Quinoa, which originates from South America, is often referred to as the gold of the Aztecs as it sustained the ancient Incas and Aztecs and has been cultivated for more than 5,000 years.

Quinoa is more expensive than most grains, between 3 & 4euros for a pack of 250g. However, during cooking, it increases about 3 to 4 times in volume, so you do not need to use a lot of quinoa to make a substantial meal.

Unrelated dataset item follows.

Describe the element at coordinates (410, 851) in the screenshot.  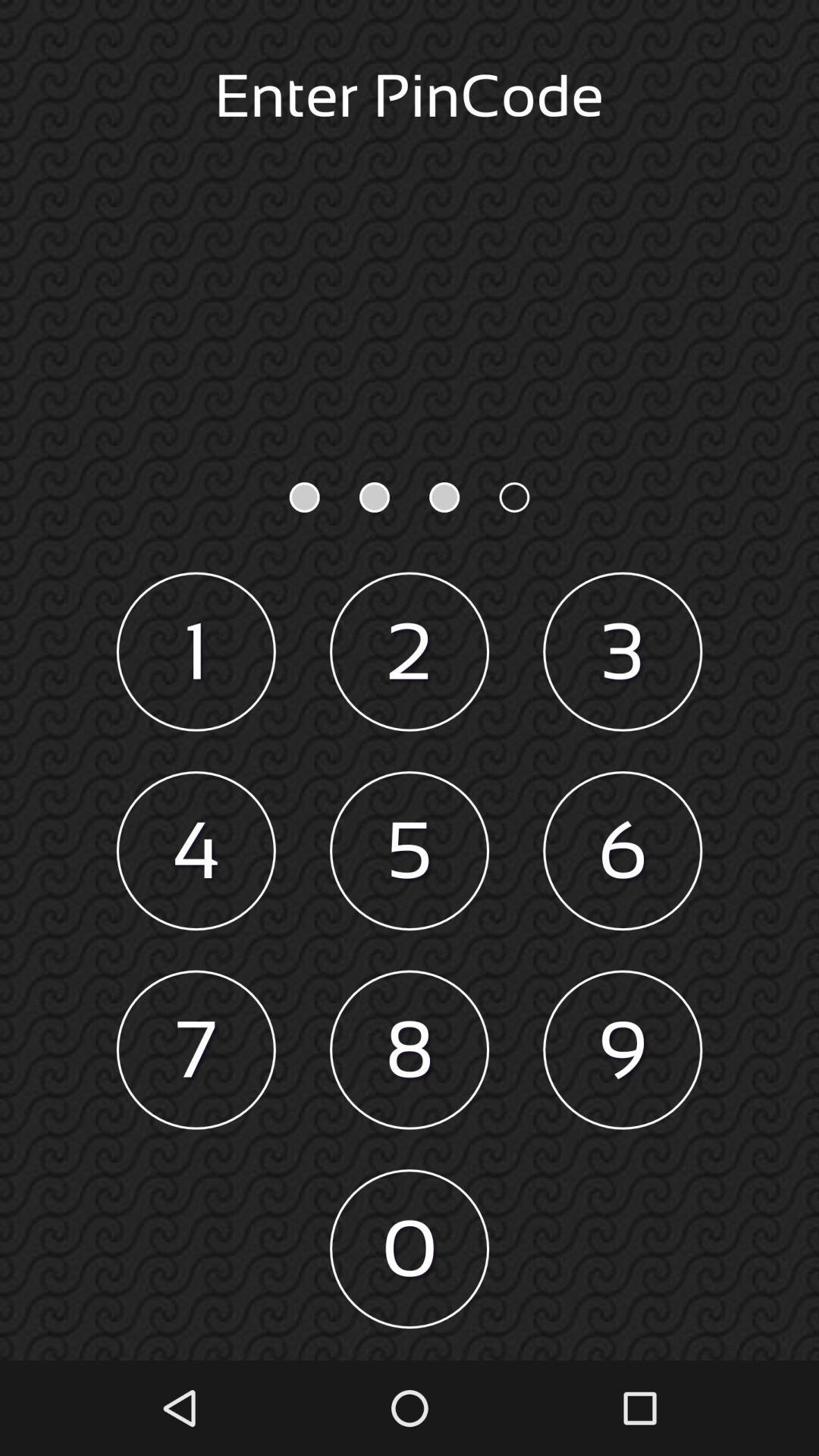
I see `the item below the 2 item` at that location.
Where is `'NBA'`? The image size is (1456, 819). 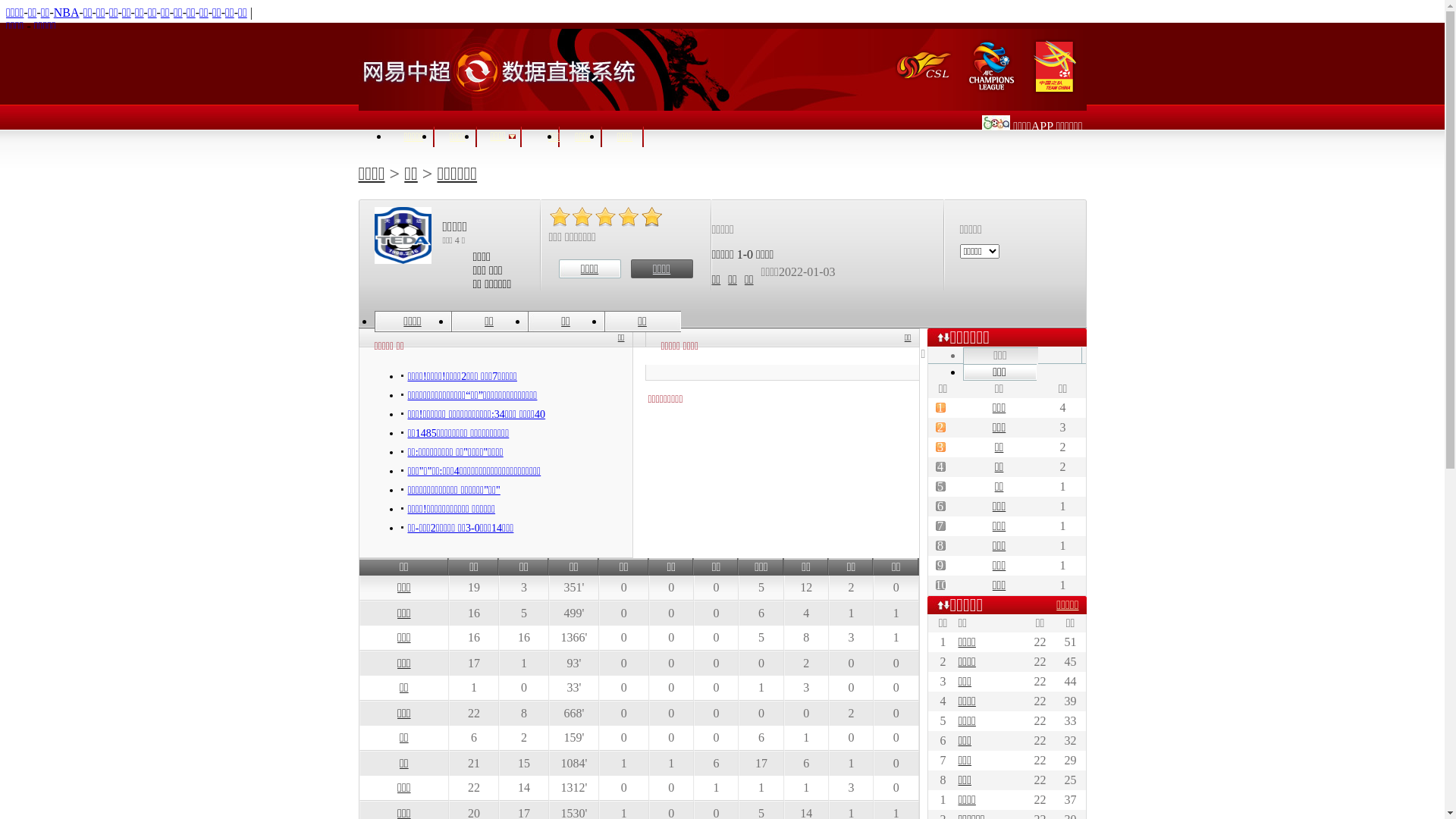 'NBA' is located at coordinates (65, 12).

Quinoa should be rinsed thoroughly before cooking to remove any powdery residue of saponin. Place the quinoa in a fine strainer and hold it under cold running water for a few seconds; drain well.

Where to buy:

  • Most health food stores (expensive),
  • Most supermarkets (about 2.50eur for 300g).

Mimicking with mock meats

Whether you miss the taste of your previous animal-based meals, want to reproduce the same meals that you used to eat for convenience or simply because you would like to experiment with new foods, there are many convenience foods made with seitan and soya chunks which can be bought at the frozen and refrigerated sections of your local health food store and supermarket. You will find vegan burgers, hot dogs, sausages, sandwich slices, etc. If you are not happy with the taste of some products, try different brands as they all have their own flavour.

Experiment with legumes

Legumes are among the most nutritious foods and also cheapest source of high protein. You can either cook beans from scratch or buy them canned. Start with easy meals such as:

  • Mexican salad: Make a salad with kidney beans, corn kernels, tomatoes, bell pepper, chopped red onion and dressing sauce made with olive oil and lemon or mustard.
  • Mexican refried bean dip: kidney beans, pinto or black beans blended or mashed into a paste. Add the garlic, chopped tomatoes or tomato sauce, spices and olive oil. Eat with a salad or fill a corn pancake with the dip.
  • Hummus: Blend chickpeas with one garlic clove, a tbsp of tahini or sesame seeds, lemon juice, a bit of water and olive oil. Use it as a spread for sandwiches or eaten with a salad.
  • Baked beans: Cook cannelli or white beans with tomato sauce. Add a bit of curry, a garlic clove and chopped onion and olive oil. Excellent with a bowl of brown rice, quinoa or millet.
  • Dahl: Cook red lentils with a chopped carrot, some turmeric, curry powder and one garlic clove. Simmer for 20min. When cooked, blend into a cream. Excellent with rice.